== Requirement ==
Skipping all pictures, print exactly the lines below from the one with "Click the Offset of the funnel field" through the final line.

== Listed entries ==
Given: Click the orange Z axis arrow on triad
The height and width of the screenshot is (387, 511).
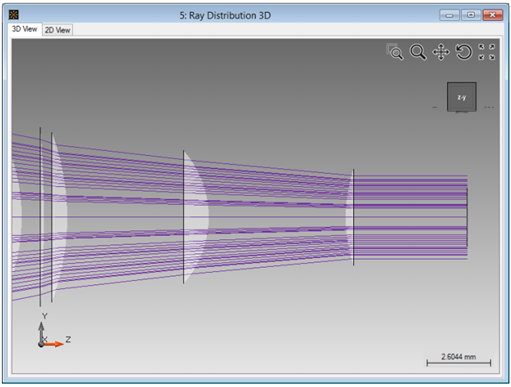Looking at the screenshot, I should [54, 344].
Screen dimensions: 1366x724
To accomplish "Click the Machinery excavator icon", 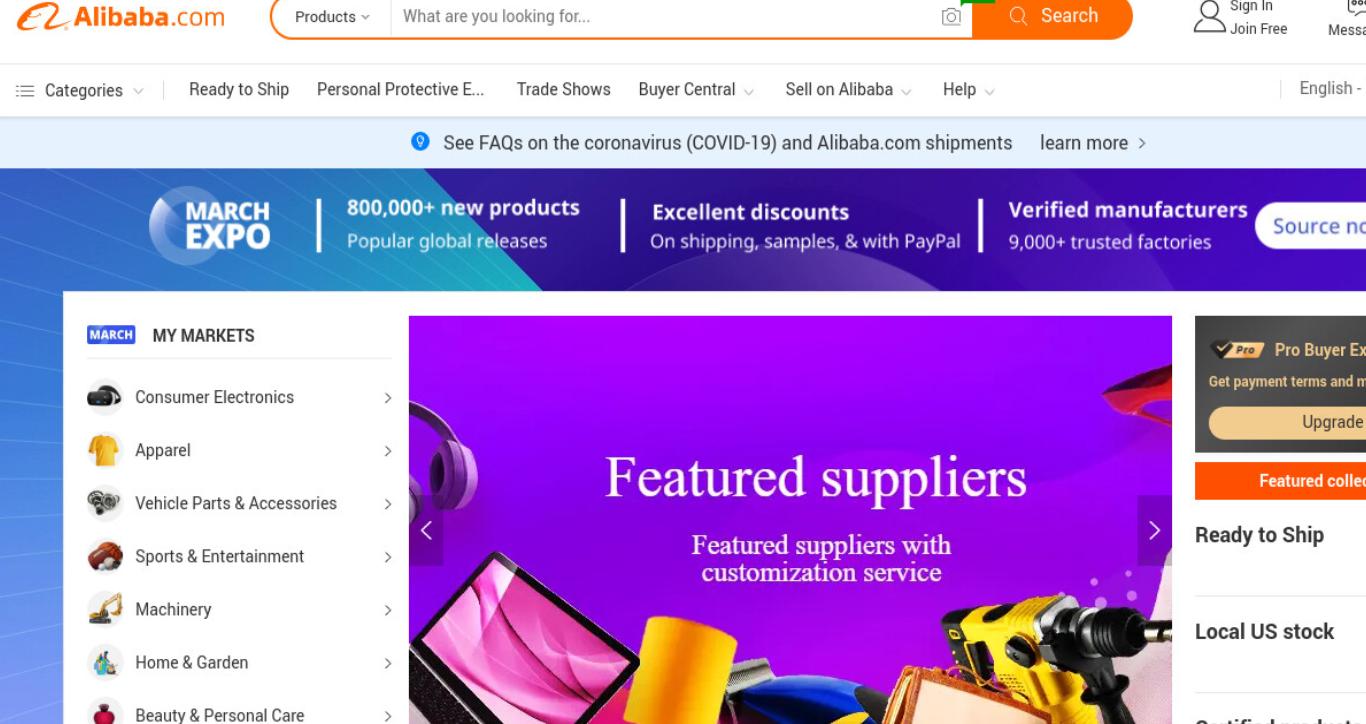I will tap(104, 609).
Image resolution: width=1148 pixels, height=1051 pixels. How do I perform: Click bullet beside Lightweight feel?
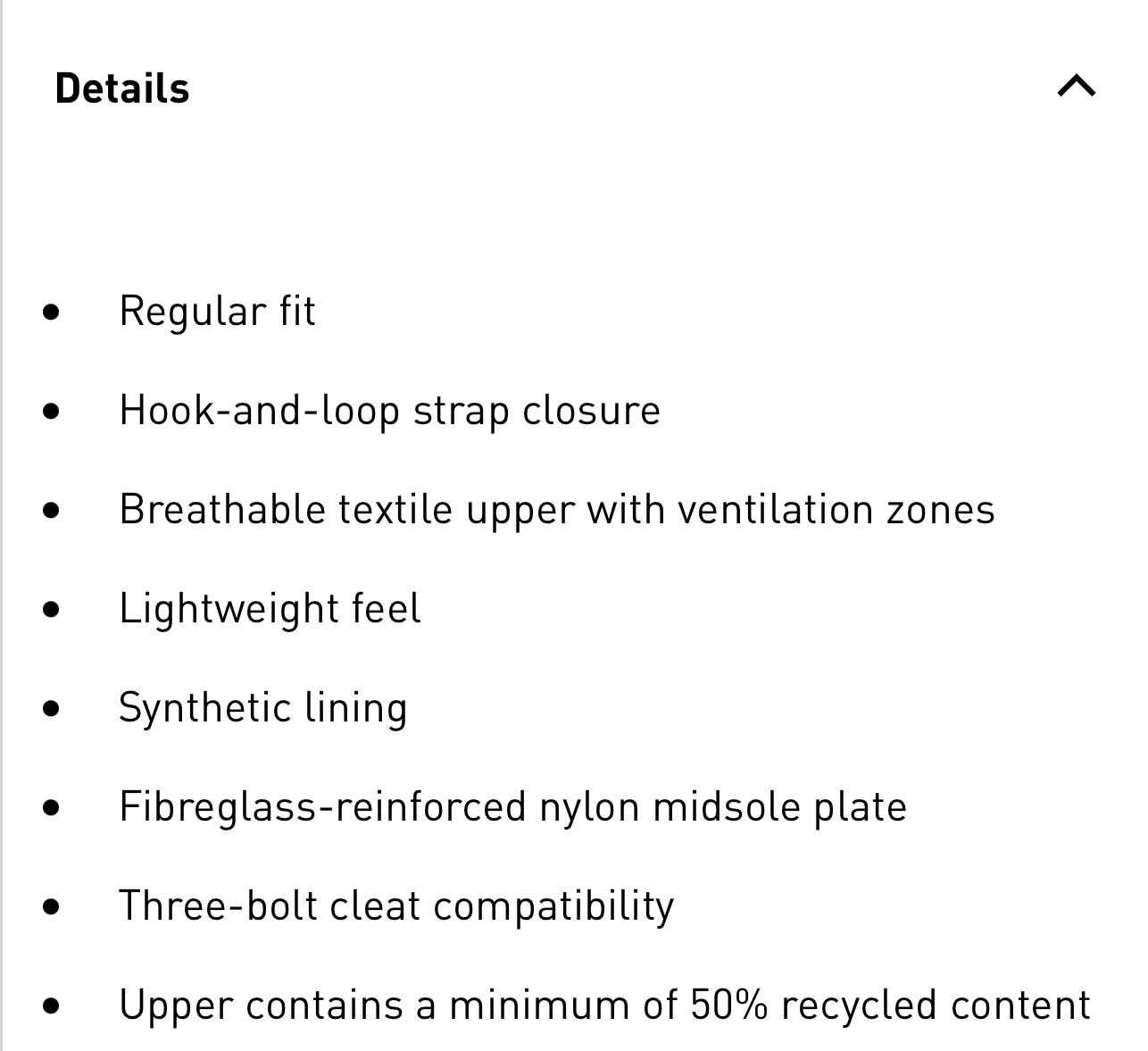(x=52, y=610)
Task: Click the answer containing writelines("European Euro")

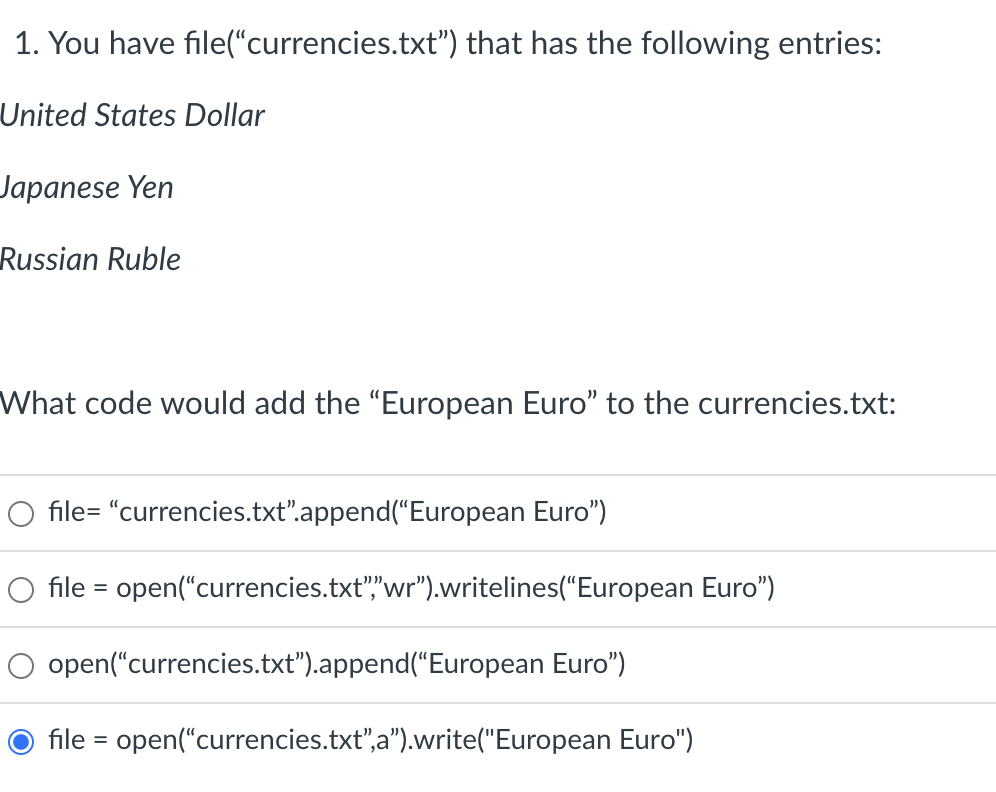Action: tap(410, 589)
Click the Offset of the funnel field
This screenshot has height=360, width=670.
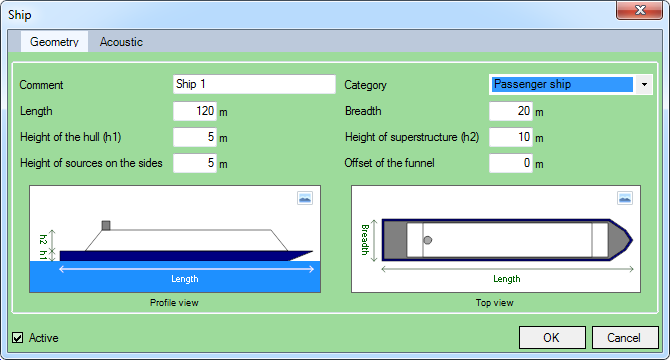tap(511, 163)
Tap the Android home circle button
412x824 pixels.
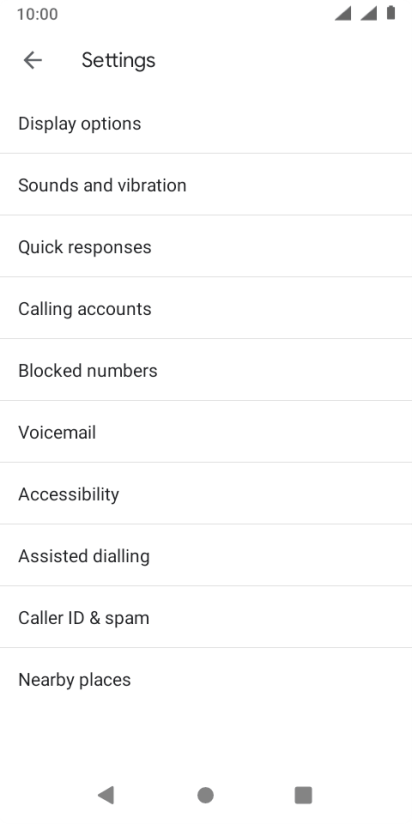coord(205,795)
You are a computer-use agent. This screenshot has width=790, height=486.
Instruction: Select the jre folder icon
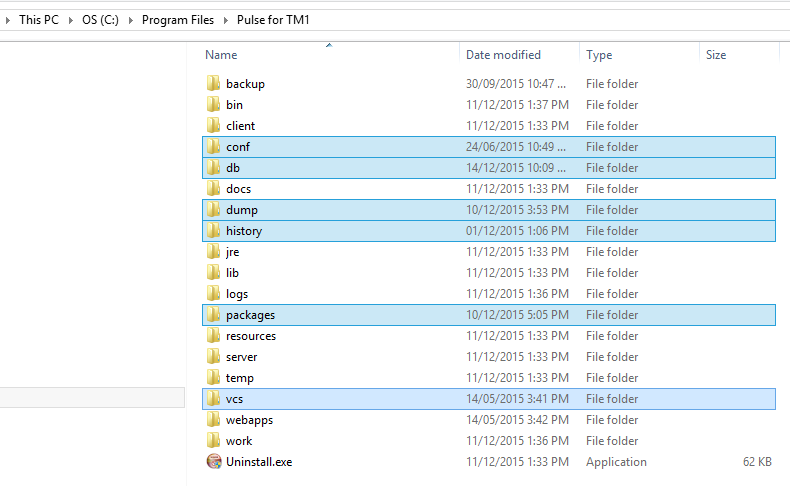click(x=213, y=252)
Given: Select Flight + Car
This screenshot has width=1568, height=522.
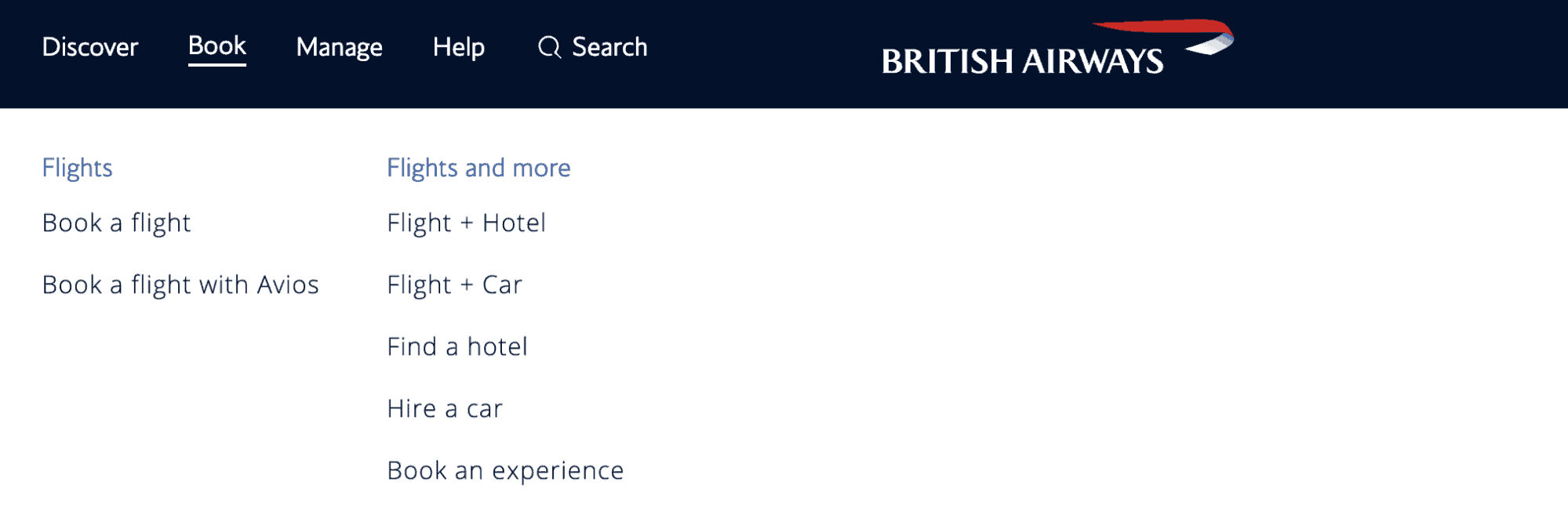Looking at the screenshot, I should point(454,285).
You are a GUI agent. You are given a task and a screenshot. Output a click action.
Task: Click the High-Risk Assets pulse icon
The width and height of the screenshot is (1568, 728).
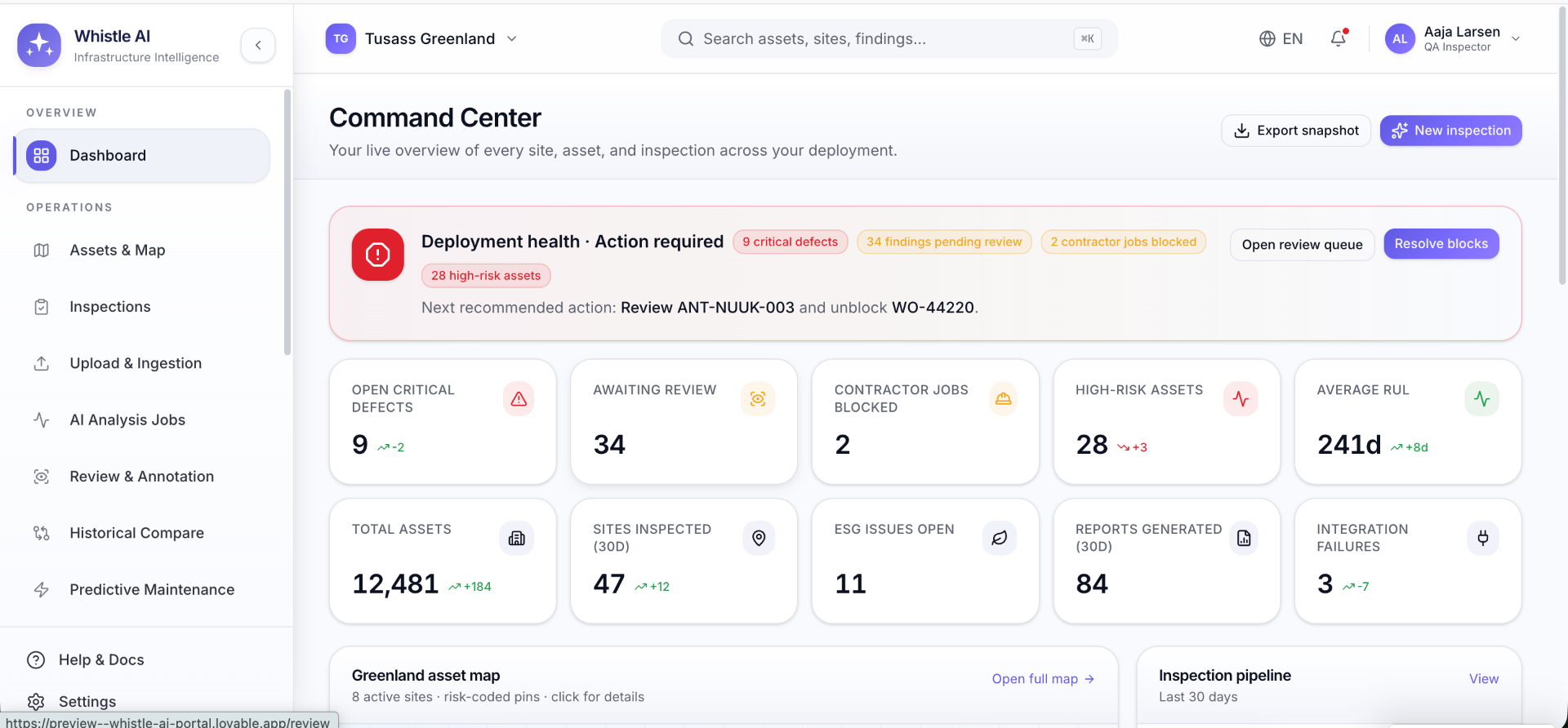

== Result of this exercise ==
Click the Offset of the funnel field
This screenshot has height=360, width=670.
tap(511, 163)
Tap the Android home circle button
412x824 pixels.
coord(205,795)
You are a computer-use agent. This screenshot has width=790, height=486.
Instruction: Select the jre folder icon
click(x=213, y=252)
Given: Select Flight + Car
This screenshot has width=1568, height=522.
Looking at the screenshot, I should point(454,285).
You are a GUI agent. You are given a task and a screenshot. Output a click action.
Task: Click the High-Risk Assets pulse icon
The width and height of the screenshot is (1568, 728).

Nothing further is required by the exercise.